Day 4 as the new COO at Opportunity Green is one I will never forget. I was sat at my desk reflecting on what a brilliant first week I’d had (one of the things I love about OG is our really progressive benefits for staff, including being a 4-day week organisation) and really looking forward to getting properly stuck into my new role.
Then my phone rang. It was a doctor in France telling me my sister had had an accident and was in hospital, and that it was serious.
It was pretty difficult to get the facts but by the end of that evening, after the word ‘dangerous’ had been repeated several times by the doctor, I found myself calling Aoife, our CEO, the next morning, to say I needed to go to France and would need some time off the following week. She was brilliant, told me to go, not worry about work and just message her when I could.
To cut to the very painful chase, my sister died the following week.
They say it takes 6-9 months to settle into a new senior role. Or that the first 100 days are the key ones where you set the tone for the rest of your time at a new organisation. But what happens when just 4 days into those first 100 your world is turned upside down?
My first year at Opportunity Green has been inextricably linked to, and shaped by, grief. Grief. It’s like the children’s book “We’re going on a bear hunt” – you can’t go over it, you can’t go round it, you’ve got to go through it. Just get through it in any way you can, and whatever form it takes that day. The initial sheer overwhelmingness of it, sometimes a calmer, but ever-present sense of sadness, sometimes a turbulent flare-up sparked by something random.
But one of the many stand out things about this first year has been the kindness, empathy and understanding from my colleagues. From supporting my choice to come back to work straight away (but on reduced hours so I could deal with the mountain of admin that a death brings, on top of the emotions), to forgiving my awful choice of Secret Santa gift, to sharing their favourite quiet green spaces near to the office if I just needed to get away from it all, or accepting me being there, but not really present sometimes. Oh, and the utter patience and care from Aoife who thought she was getting a COO who would hit the ground running, and instead got – well, all this. The wellbeing of staff, whatever the circumstances, is not just lip service at OG. It is a deeply engrained part of the culture.

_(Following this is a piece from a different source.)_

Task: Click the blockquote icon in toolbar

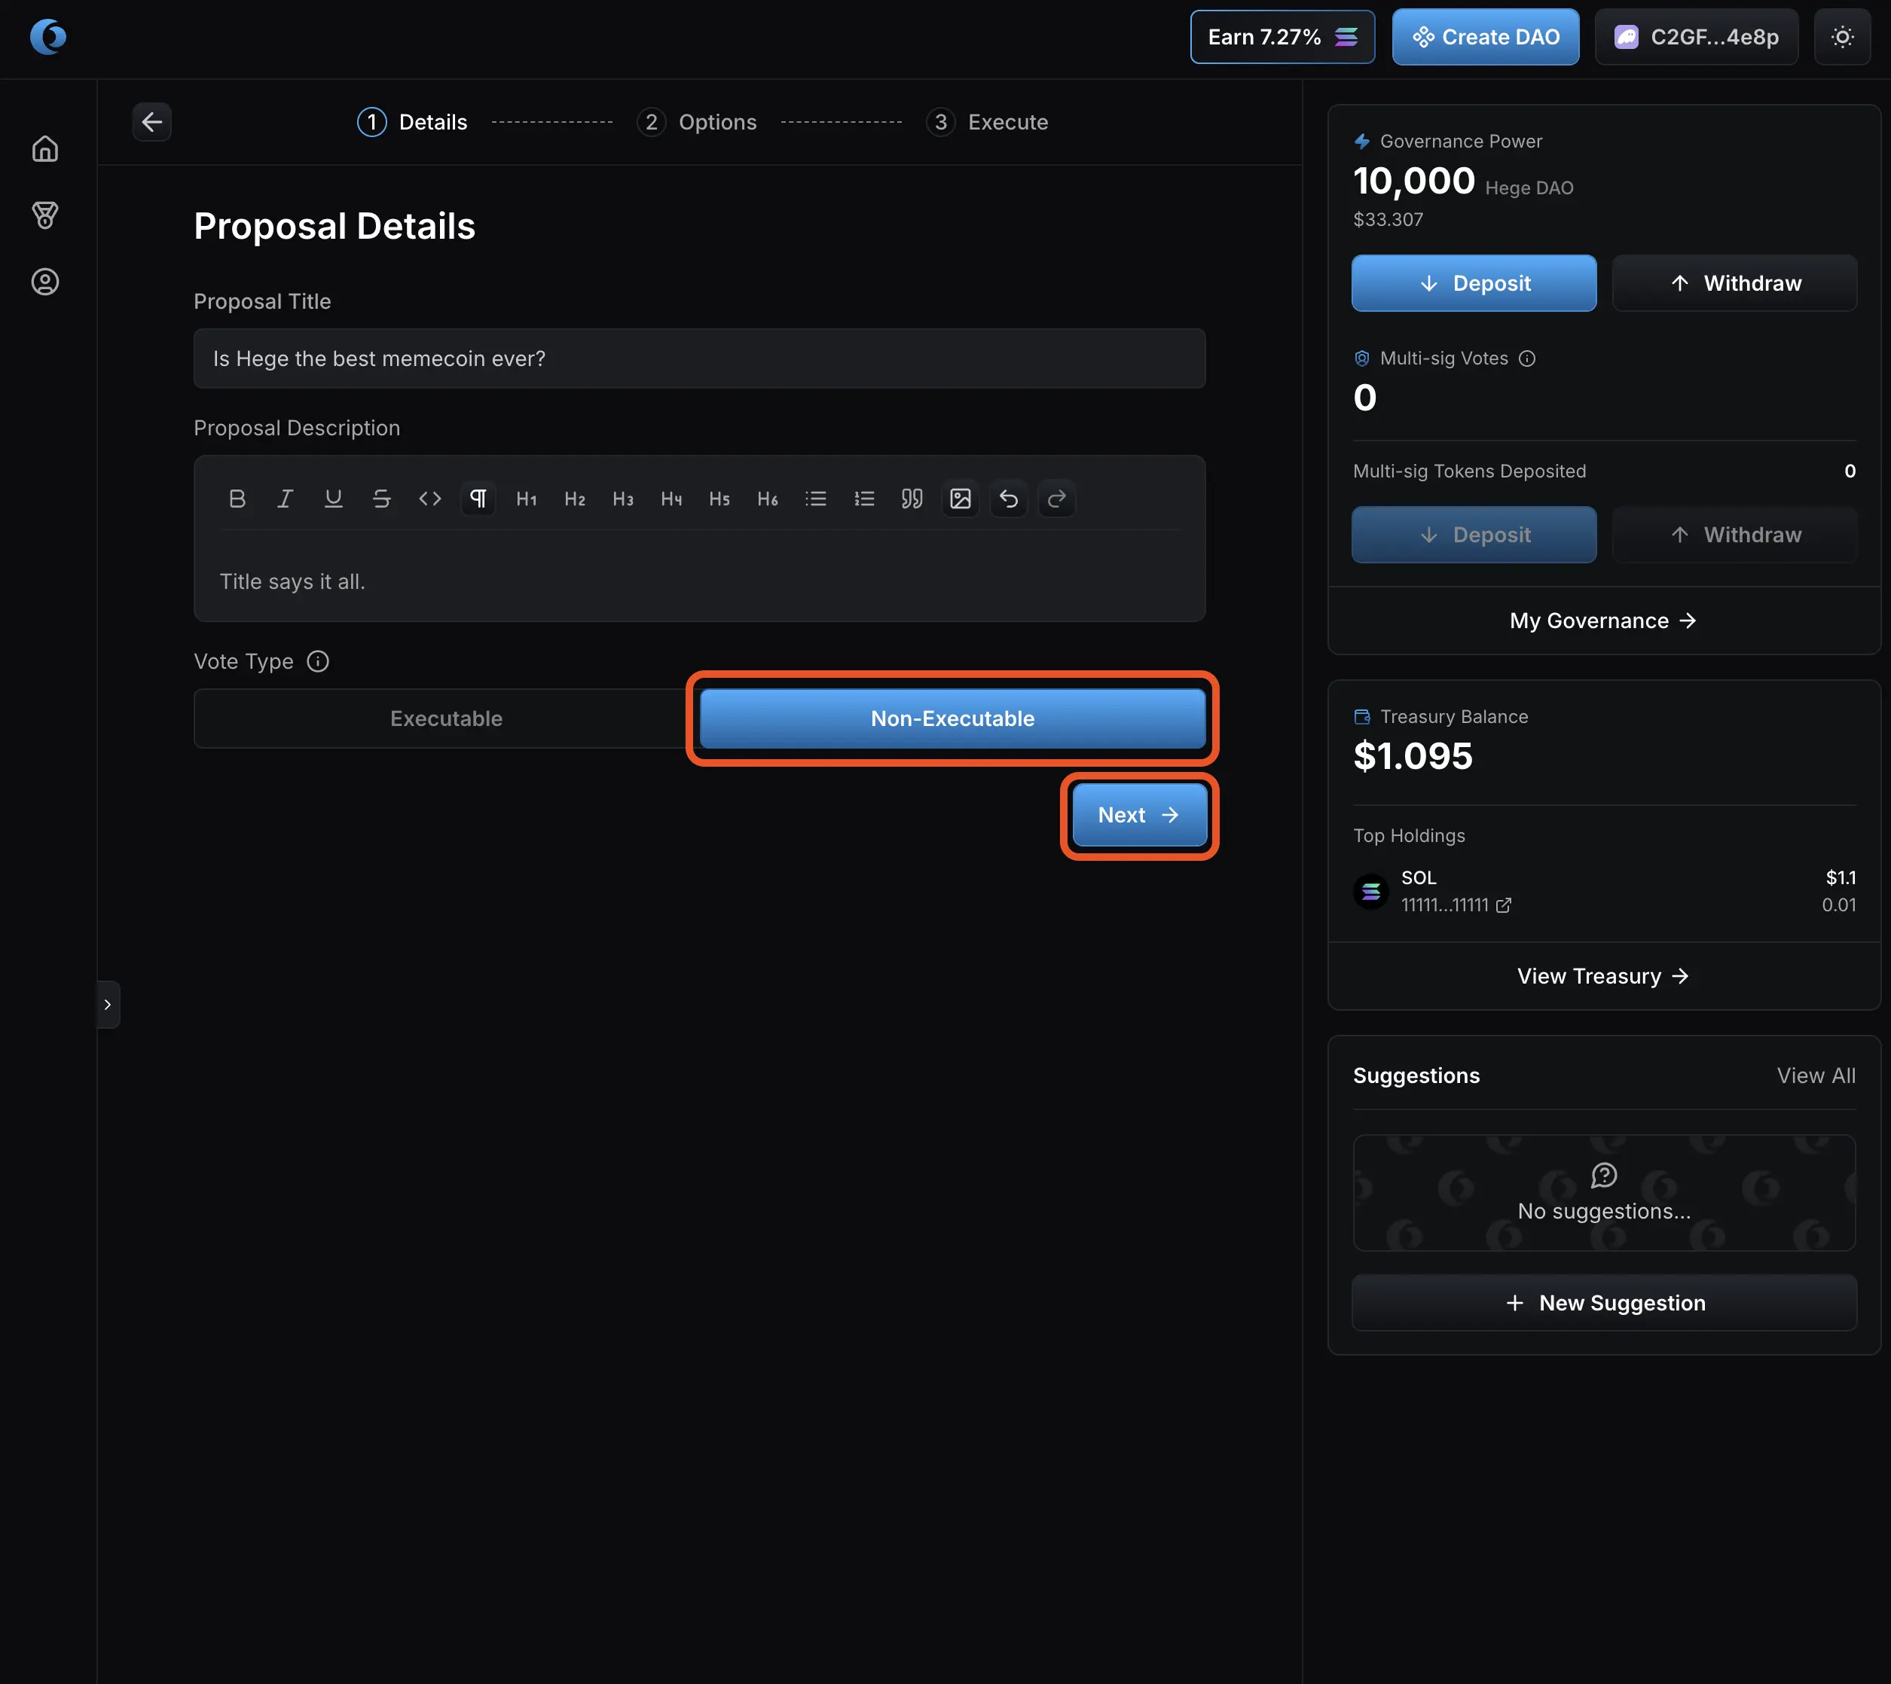Action: click(912, 499)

And despite the circumstances, enjoyment, happiness, excitement and pride have all featured heavily too. As COO, I have the privilege of overseeing several aspects of OG spearheading our expansion into Europe and opening a new entity in Belgium with all the complexity that brings; taking on the challenge of an IT migration; evolving our finance and people systems as we rapidly grow, with equality, diversity and wellbeing truly at the heart of our recruitment and organisational policies. It an exciting time for sure!

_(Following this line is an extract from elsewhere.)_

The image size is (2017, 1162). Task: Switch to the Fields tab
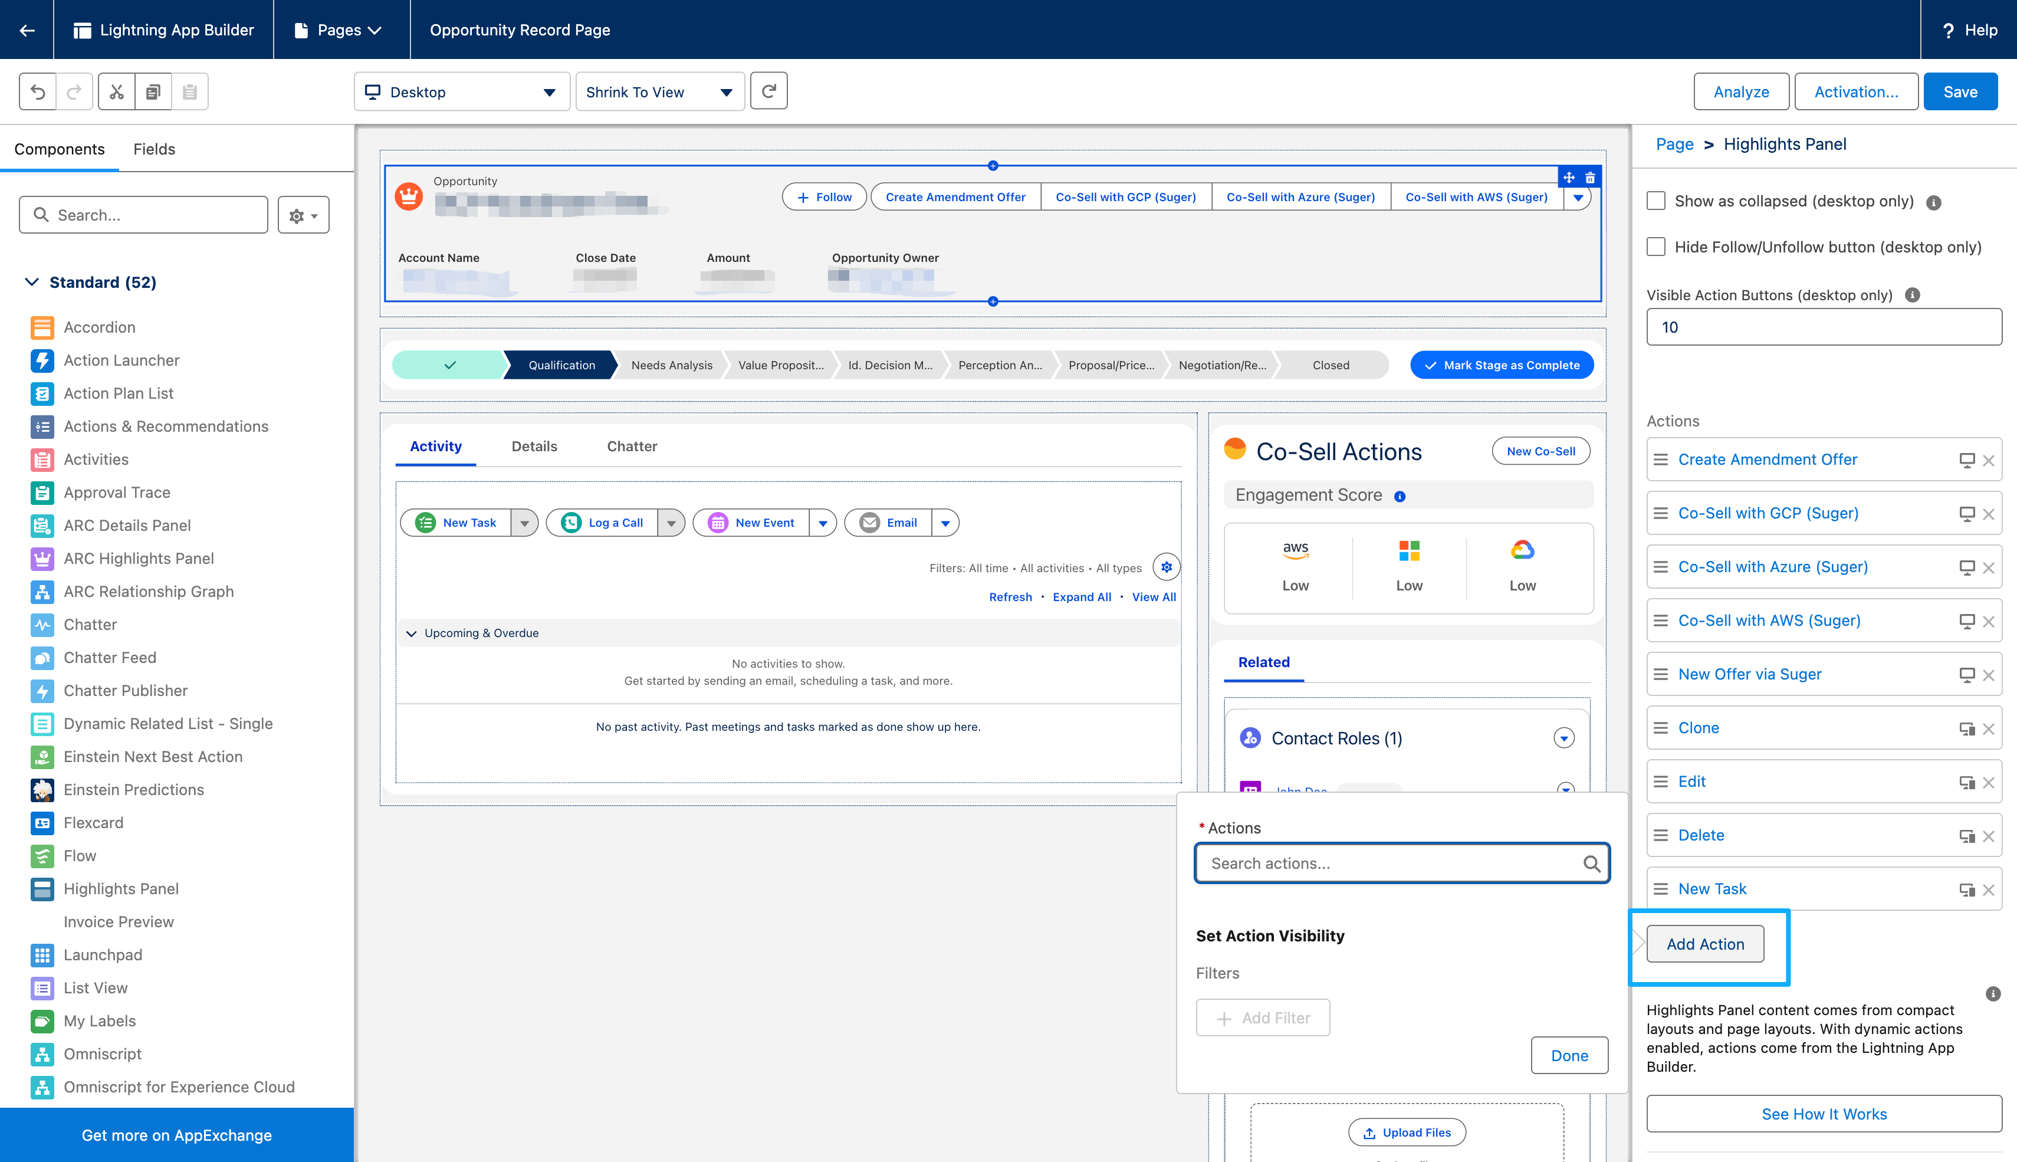tap(154, 149)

I’ve been lucky throughout my career to have, mostly, had jobs that aren’t ‘just a job’ to me, but that I feel passionate about both the role that I’m doing, and the broader work of the organisation. OG is no exception. It is a brilliant place to work that is inspiring both for the way that the team is tackling some of the most entrenched issues and sectors in the climate space, but also because we are bold enough to challenge some of the norms around how organisations work and operate.
Have I settled into my new (or not so new now) role? Yes, and I’m loving it. But more than that, having a great job to focus on and something positive to work towards also helped me through the grief. All I can say is I’m looking forward to many more (really happy) years at OG.